Is there a way to speed up or to warm up things permanently?
If by 'permanently', you mean even when you intentionally break things, then no. You will always be able to intentionally break things. There is on-going discussion of an auto-prewarm feature. But that doesn't yet exist; and once it does, a super user will always be able to break it.
Presumably you have a use-case in mind other than intentional sabotage of your caches by root. But, what is it? If you reboot the server frequently, maybe you can just throw 'select pg_prewarm...' into an init script?
Cheers,
Jeff
On 27.02.2017 19:22, Jeff Janes wrote:
If by 'permanently', you mean even when you intentionally break things, then no. You will always be able to intentionally break things. There is on-going discussion of an auto-prewarm feature. But that doesn't yet exist; and once it does, a super user will always be able to break it.Presumably you have a use-case in mind other than intentional sabotage of your caches by root. But, what is it? If you reboot the server frequently, maybe you can just throw 'select pg_prewarm...' into an init script?

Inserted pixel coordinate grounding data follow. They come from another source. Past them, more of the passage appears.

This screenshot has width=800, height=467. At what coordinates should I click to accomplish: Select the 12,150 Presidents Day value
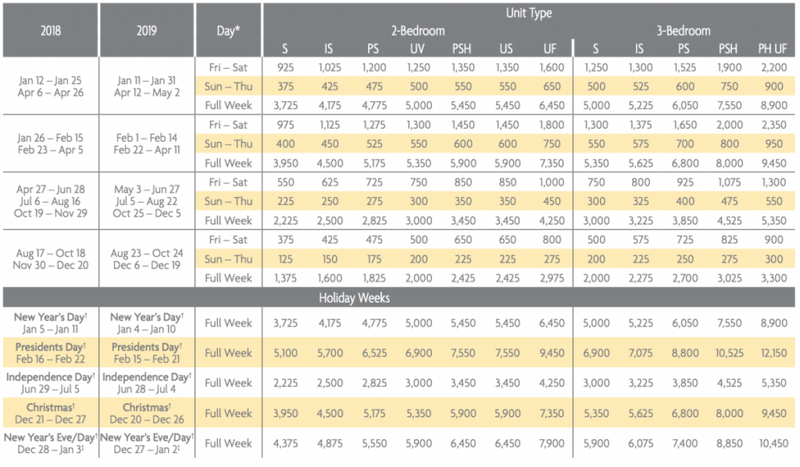(766, 353)
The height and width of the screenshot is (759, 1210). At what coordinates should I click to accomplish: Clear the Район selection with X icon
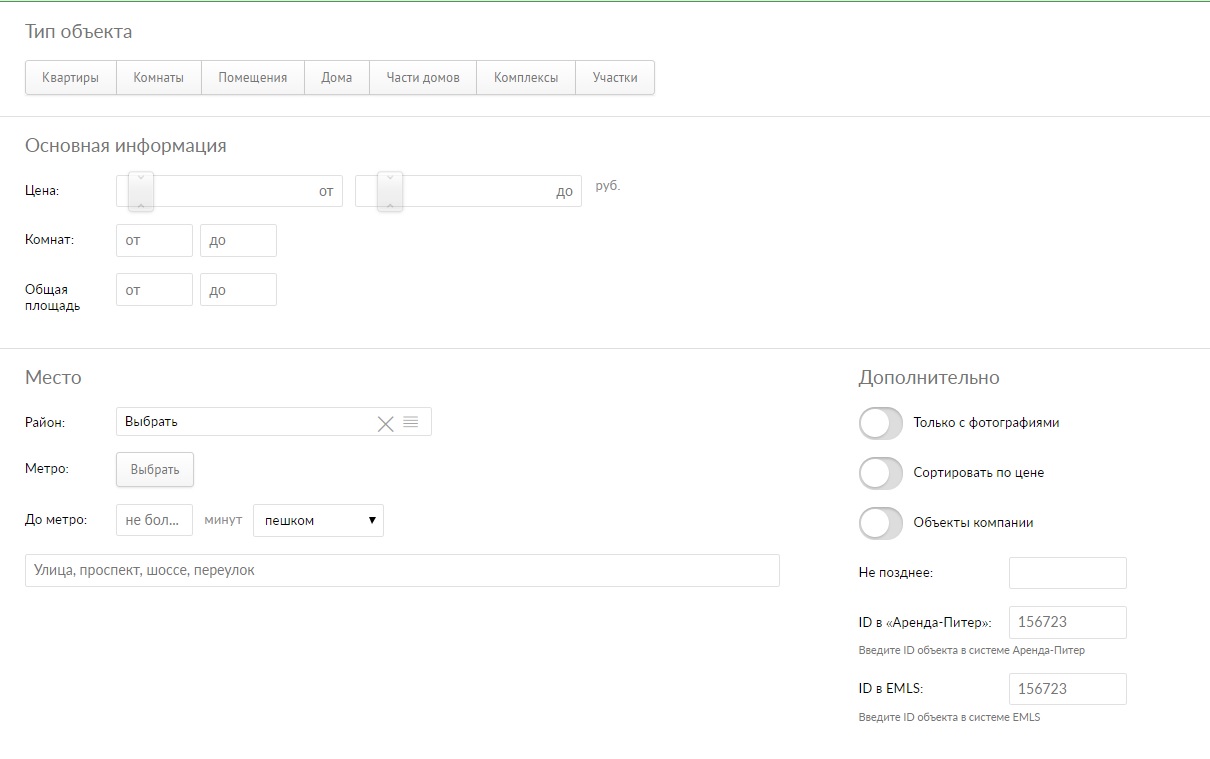(x=385, y=423)
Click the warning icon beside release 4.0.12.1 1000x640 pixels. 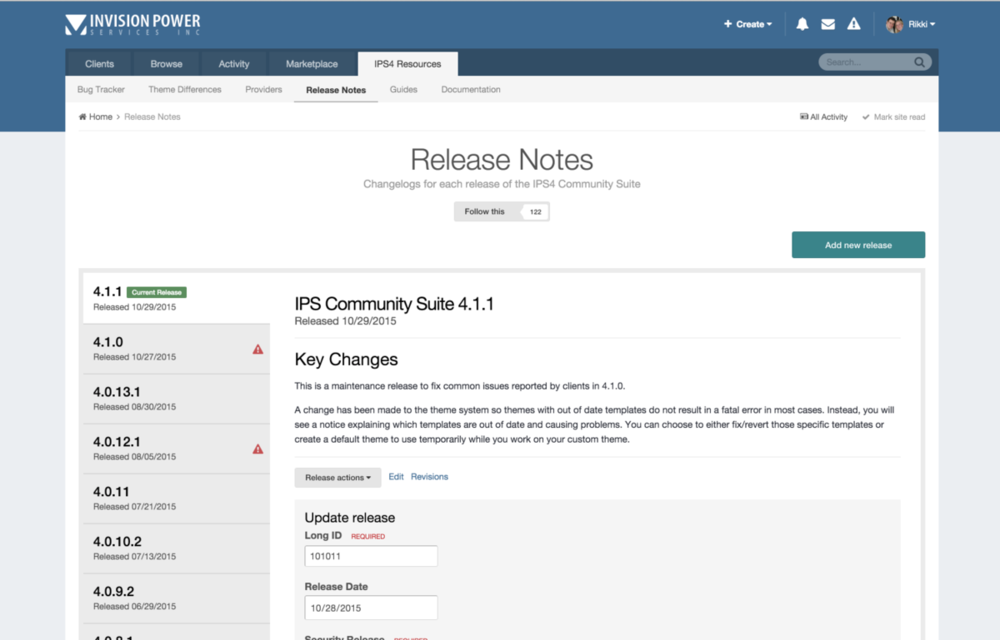click(260, 448)
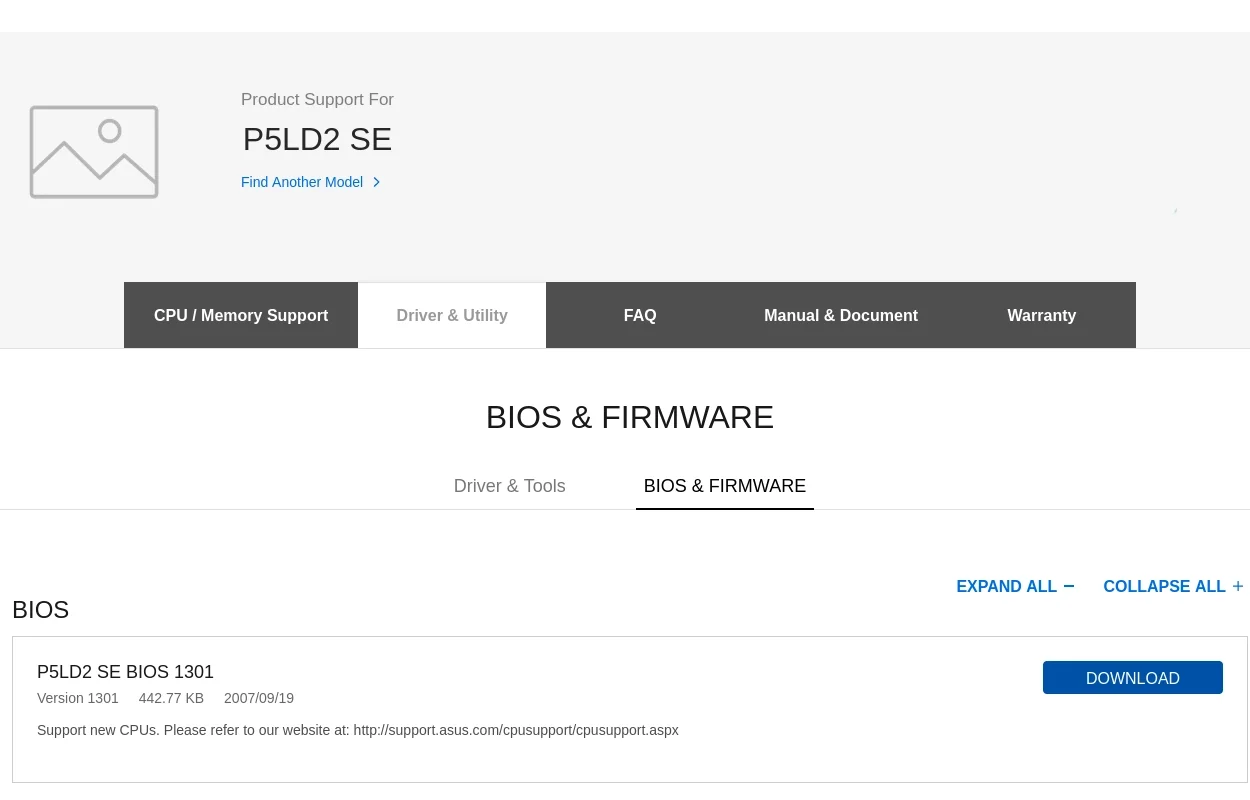Switch to the FAQ tab
1250x800 pixels.
click(x=640, y=315)
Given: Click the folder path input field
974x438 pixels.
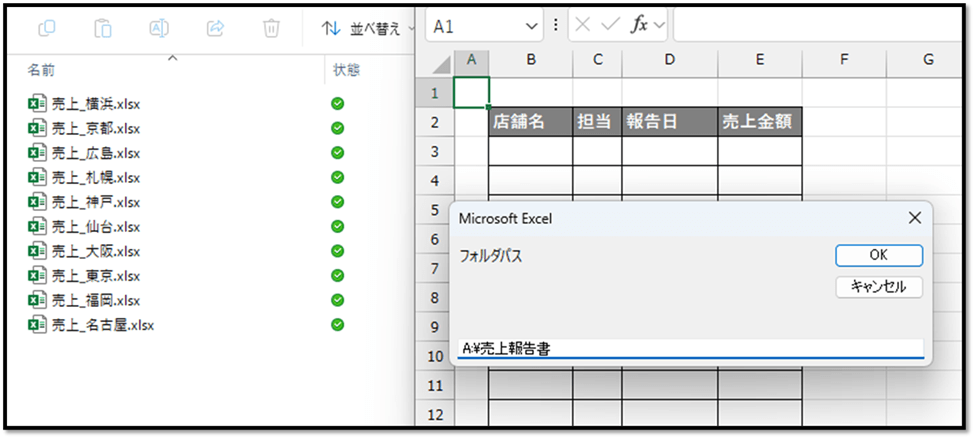Looking at the screenshot, I should pos(690,348).

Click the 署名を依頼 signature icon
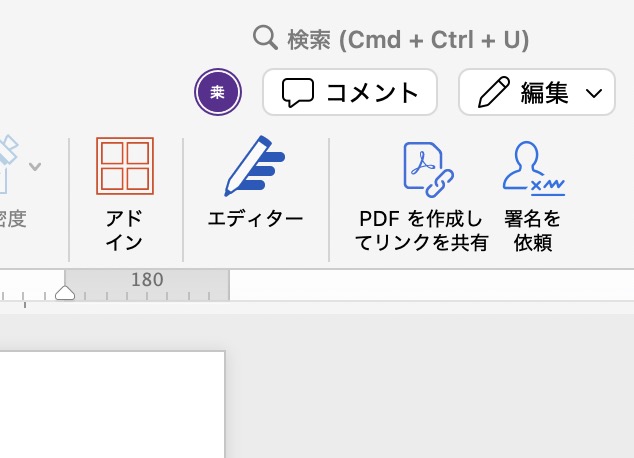pos(533,167)
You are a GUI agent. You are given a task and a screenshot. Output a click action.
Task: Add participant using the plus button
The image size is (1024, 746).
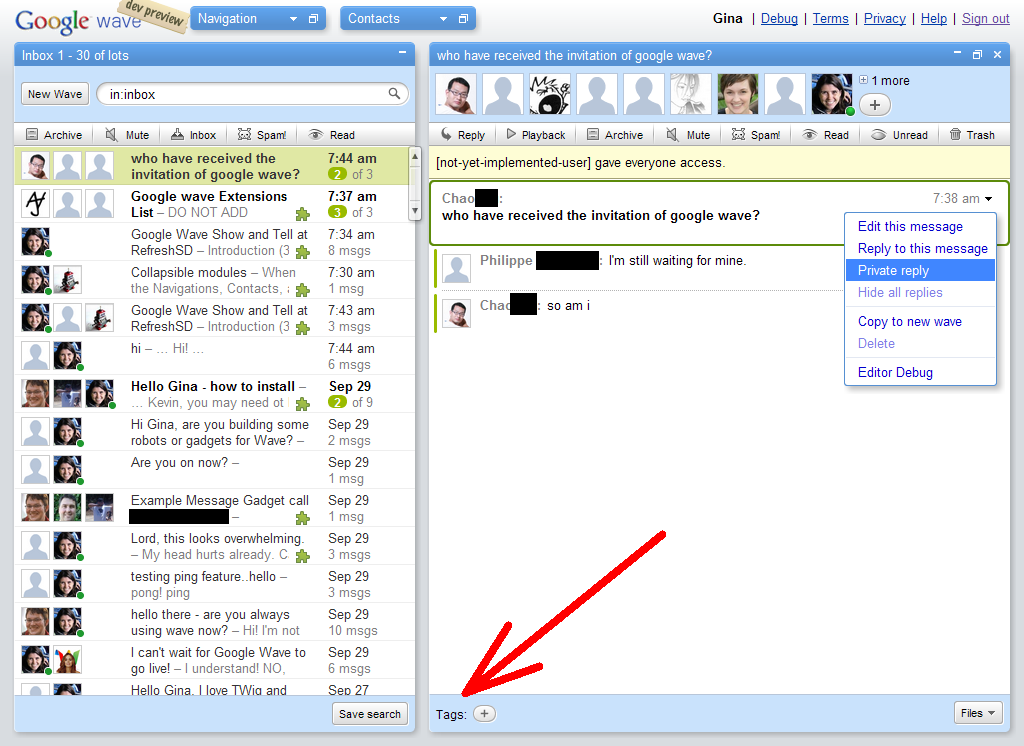(x=874, y=104)
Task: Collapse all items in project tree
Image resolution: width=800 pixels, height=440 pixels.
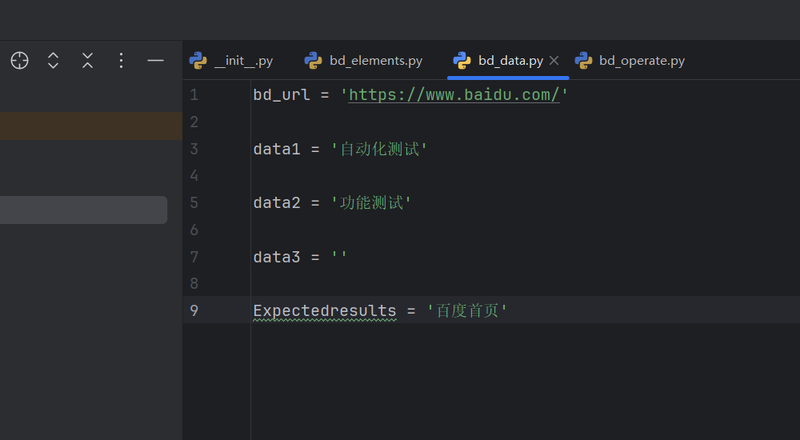Action: point(88,61)
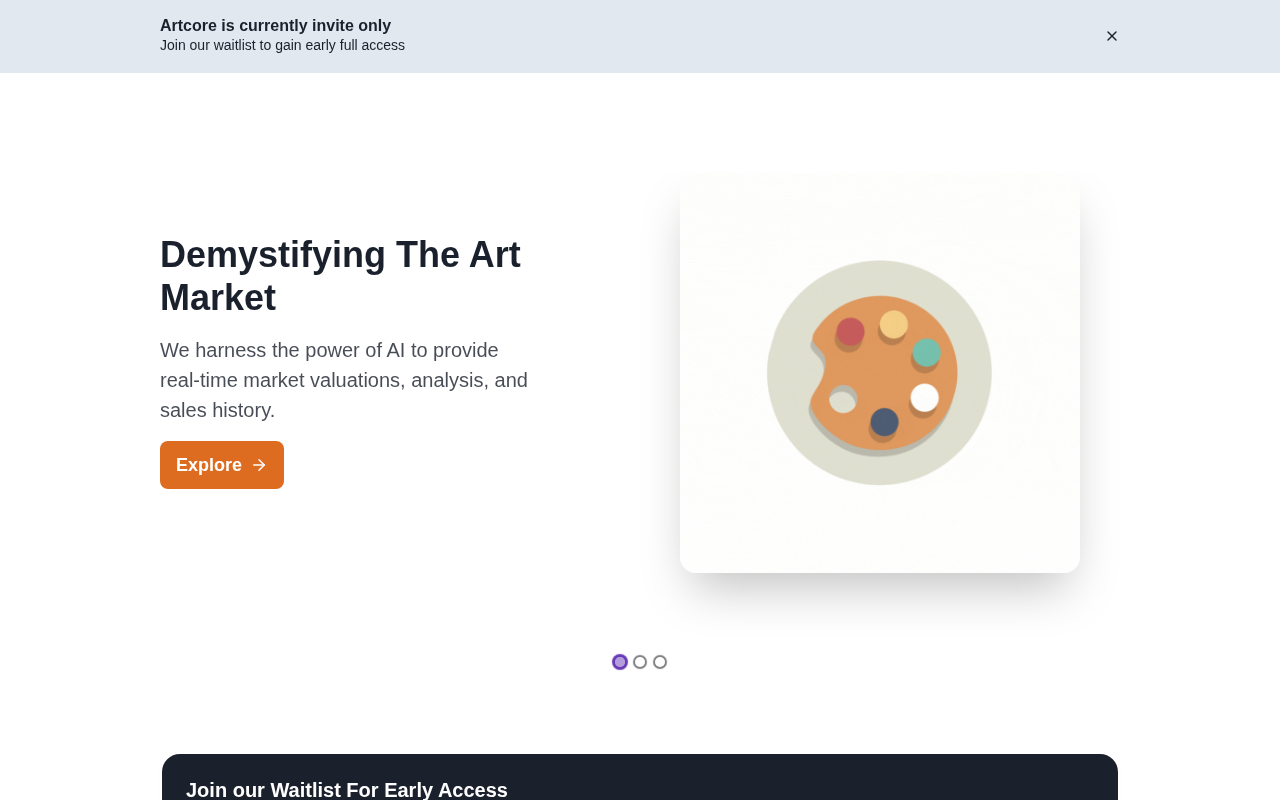Click "Join our waitlist to gain early full access" text
Image resolution: width=1280 pixels, height=800 pixels.
coord(282,45)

I didn't express myself well enough. pg_prewarm doesn't help to speed up those queries at all.
Looking at these numbers, I wonder why it takes ~5 secs to answer?
Best,
Sven
On Tue, Feb 28, 2017 at 12:27 AM, Sven R. Kunze <srkunze@mail.de> wrote:
On 27.02.2017 19:22, Jeff Janes wrote:If by 'permanently', you mean even when you intentionally break things, then no. You will always be able to intentionally break things. There is on-going discussion of an auto-prewarm feature. But that doesn't yet exist; and once it does, a super user will always be able to break it.Presumably you have a use-case in mind other than intentional sabotage of your caches by root. But, what is it? If you reboot the server frequently, maybe you can just throw 'select pg_prewarm...' into an init script?
I didn't express myself well enough. pg_prewarm doesn't help to speed up those queries at all.
Oh. In my hands, it works very well. I get 70 seconds to do the {age: 20} query from pure cold caches, versus 1.4 seconds from cold caches which was followed by pg_prewarm('docs','prefetch').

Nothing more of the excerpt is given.